WHAT IS NEEDED:
Note each line in the data below that holds "Casa", and copy it.

Recorded data
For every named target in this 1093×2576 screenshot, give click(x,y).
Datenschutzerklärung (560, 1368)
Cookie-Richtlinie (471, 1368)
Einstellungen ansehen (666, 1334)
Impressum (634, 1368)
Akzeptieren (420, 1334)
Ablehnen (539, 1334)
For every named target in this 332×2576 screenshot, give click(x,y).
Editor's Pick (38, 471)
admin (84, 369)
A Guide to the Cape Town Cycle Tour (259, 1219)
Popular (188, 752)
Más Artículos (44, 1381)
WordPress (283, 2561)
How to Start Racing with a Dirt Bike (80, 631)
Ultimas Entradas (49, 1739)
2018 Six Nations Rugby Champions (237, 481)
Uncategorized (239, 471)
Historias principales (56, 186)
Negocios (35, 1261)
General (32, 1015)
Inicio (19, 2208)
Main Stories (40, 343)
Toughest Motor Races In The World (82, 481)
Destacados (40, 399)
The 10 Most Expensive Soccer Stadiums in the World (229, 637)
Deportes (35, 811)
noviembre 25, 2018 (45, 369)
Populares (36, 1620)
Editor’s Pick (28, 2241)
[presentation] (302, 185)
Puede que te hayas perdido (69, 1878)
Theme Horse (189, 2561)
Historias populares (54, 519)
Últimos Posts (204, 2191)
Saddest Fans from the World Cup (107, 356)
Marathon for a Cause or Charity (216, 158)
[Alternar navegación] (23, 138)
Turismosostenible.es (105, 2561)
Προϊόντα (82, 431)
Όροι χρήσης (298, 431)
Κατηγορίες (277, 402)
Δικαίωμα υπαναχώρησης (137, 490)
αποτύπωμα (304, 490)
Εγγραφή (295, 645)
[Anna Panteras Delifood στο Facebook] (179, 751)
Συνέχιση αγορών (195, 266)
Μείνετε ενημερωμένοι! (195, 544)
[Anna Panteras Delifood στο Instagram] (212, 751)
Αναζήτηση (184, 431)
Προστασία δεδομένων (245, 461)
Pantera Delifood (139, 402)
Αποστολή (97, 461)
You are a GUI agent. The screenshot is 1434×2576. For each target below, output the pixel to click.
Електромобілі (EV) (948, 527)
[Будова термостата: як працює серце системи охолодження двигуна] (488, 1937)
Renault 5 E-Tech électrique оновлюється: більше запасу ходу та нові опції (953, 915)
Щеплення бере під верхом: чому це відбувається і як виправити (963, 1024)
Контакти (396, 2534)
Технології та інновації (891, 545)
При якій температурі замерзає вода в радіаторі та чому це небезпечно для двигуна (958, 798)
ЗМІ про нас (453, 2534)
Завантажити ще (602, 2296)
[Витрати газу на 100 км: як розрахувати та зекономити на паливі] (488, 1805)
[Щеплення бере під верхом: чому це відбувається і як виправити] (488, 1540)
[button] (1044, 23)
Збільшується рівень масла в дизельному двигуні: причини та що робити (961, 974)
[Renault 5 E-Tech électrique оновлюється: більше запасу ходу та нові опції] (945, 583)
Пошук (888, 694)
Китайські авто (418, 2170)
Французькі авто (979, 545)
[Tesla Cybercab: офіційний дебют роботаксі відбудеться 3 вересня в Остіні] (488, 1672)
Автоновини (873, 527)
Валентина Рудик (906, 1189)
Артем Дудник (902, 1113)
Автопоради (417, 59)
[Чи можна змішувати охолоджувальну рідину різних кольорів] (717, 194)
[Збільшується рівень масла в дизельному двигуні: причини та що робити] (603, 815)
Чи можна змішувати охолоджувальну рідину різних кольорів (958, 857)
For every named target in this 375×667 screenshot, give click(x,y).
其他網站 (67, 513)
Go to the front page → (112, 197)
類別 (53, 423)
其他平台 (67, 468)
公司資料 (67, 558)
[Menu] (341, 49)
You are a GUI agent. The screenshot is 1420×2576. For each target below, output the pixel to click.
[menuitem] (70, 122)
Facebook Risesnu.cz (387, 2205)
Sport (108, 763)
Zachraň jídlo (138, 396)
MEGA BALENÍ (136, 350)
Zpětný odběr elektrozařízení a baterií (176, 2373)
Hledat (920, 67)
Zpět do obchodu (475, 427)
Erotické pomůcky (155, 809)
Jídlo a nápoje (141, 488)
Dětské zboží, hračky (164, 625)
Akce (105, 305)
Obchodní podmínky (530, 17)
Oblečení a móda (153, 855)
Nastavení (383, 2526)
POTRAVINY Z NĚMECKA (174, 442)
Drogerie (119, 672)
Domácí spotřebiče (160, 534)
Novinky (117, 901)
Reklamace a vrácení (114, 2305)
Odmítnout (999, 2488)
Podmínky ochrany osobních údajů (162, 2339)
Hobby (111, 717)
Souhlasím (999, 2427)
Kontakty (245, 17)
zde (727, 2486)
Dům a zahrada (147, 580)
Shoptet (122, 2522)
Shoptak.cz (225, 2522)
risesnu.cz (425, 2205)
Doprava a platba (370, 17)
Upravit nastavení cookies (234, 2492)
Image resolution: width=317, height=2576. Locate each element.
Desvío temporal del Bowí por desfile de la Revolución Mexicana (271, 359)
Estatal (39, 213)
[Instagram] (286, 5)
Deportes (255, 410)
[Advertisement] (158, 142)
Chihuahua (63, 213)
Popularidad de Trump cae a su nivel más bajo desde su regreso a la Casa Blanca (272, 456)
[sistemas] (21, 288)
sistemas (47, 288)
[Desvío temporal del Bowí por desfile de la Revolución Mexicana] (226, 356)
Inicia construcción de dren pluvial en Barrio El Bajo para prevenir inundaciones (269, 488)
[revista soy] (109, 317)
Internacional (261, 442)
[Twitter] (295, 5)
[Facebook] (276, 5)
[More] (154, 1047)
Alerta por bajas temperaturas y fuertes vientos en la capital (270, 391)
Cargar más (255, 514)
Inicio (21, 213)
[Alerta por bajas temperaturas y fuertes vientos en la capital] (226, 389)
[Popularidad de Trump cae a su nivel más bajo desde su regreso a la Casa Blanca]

RESPONSE FOR THIS EXERCISE:
Popularidad de Trump cae a su nivel más bajo desde su regreso a la Casa Blanca (272, 456)
[Popularidad de Trump cae a su nivel más bajo desde su regreso a la Casa Blanca]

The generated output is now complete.